L'aveu du décalage persistant entre
réalité et imaginaire, ne m'est pas facile. Bien
que je le sache fréquent dans le monde d'internet, j'ai
longtemps hésité avant de le rendre public. Je n'aime
pas sentir que mes pensées m'échappent. Un peu honteux
de cette faille, il fallait que je me sente capable d'en
assumer la gêne...
[Journal à publication
différée]
Elle
imaginaire
Dimanche 29 août
J'écris différemment en ce moment.
En gardant mes textes au secret je les relis, les
modifie parfois légèrement tout en m'efforçant de
garder le fond intact. Mes pensées évoluent vite et
j'aurais envie de changer ce qui n'a déjà plus
cours. Mais je préfère garder trace de cette
évolution dans un temps relativement bref...
Je me répète, aussi. Peu
importe : c'est pour moi que j'écris.
Ça n'a pas toujours été le cas.
Ici il y a trois entités principales à qui je me
suis adressé : moi, vous, elle [1].
Selon les jours, les idées
abordées, je m'adresse préférentiellement à l'une ou
l'autre de ces instances, à la fois réelles et
imaginaires. En fait c'est un peu plus compliqué
puisque je suis plusieurs (mature/immature,
conscient/inconscient, audacieux/timoré, etc.). La
représentation que j'ai de l'autre est aussi
dédoublée selon la même dualité. À vous, lecteurs,
j'attribue une place de... d'arbitre, peut-être ? En
fait j'incarne en vous rien de moins que ma
conscience. Je fais de vous le miroir de ce que
je montre. Par vous j'imagine l'image que j'émet.
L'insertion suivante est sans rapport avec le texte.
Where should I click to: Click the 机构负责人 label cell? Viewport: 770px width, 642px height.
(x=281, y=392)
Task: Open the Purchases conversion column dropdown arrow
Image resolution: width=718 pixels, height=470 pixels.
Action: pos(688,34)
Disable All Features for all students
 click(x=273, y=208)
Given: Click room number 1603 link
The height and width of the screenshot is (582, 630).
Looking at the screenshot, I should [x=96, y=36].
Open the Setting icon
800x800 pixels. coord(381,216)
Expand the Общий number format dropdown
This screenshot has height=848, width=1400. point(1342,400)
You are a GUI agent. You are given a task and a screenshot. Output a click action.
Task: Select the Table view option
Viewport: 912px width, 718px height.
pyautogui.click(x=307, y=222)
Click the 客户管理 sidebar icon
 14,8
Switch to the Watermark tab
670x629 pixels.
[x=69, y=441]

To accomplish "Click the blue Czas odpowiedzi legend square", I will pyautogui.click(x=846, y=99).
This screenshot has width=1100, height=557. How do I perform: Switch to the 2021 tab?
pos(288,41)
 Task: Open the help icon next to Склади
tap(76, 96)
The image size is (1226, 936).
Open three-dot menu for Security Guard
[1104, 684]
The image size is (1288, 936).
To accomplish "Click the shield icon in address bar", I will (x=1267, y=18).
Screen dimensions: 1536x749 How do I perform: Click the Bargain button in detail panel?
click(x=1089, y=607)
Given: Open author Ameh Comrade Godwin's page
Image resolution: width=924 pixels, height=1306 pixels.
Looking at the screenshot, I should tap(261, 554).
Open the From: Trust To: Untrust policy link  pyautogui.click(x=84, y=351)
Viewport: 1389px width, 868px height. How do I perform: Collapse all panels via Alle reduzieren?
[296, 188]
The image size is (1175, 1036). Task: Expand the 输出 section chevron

Parfois je me vois adulte en chemin de conscience,
parfois je ne suis qu'enfant égaré cherchant
desespérement à sortir de son labyrinthe intérieur.
Quant à elle... je crois que j'ai cessé de
vouloir convaincre. J'ai renoncé. Je m'y suis
apparemment beaucoup plus enfoncé à ses yeux que
rehaussé. Tant pis.
"Elle", c'est devenu un drôle de
personnage dans mon esprit. Un fantasme incarné
envers qui j'ai beaucoup d'indulgence et de
compréhension, en même temps qu'un sentiment de
révolte. Tout mon travail consiste à regarder ce qui
provoque cette révolte.
Révolte et obéissance, deux pôles
opposés qui ont certainement joué un grand rôle dans
la dislocation de l'ancienne complicité qui
m'unissait à elle. En remontant jusqu'aux origines
j'ai identifié à quels moments précis j'ai fait
preuve d'une allégeance absurde. Ce sont les noyaux
à partir desquels la destruction était en germe.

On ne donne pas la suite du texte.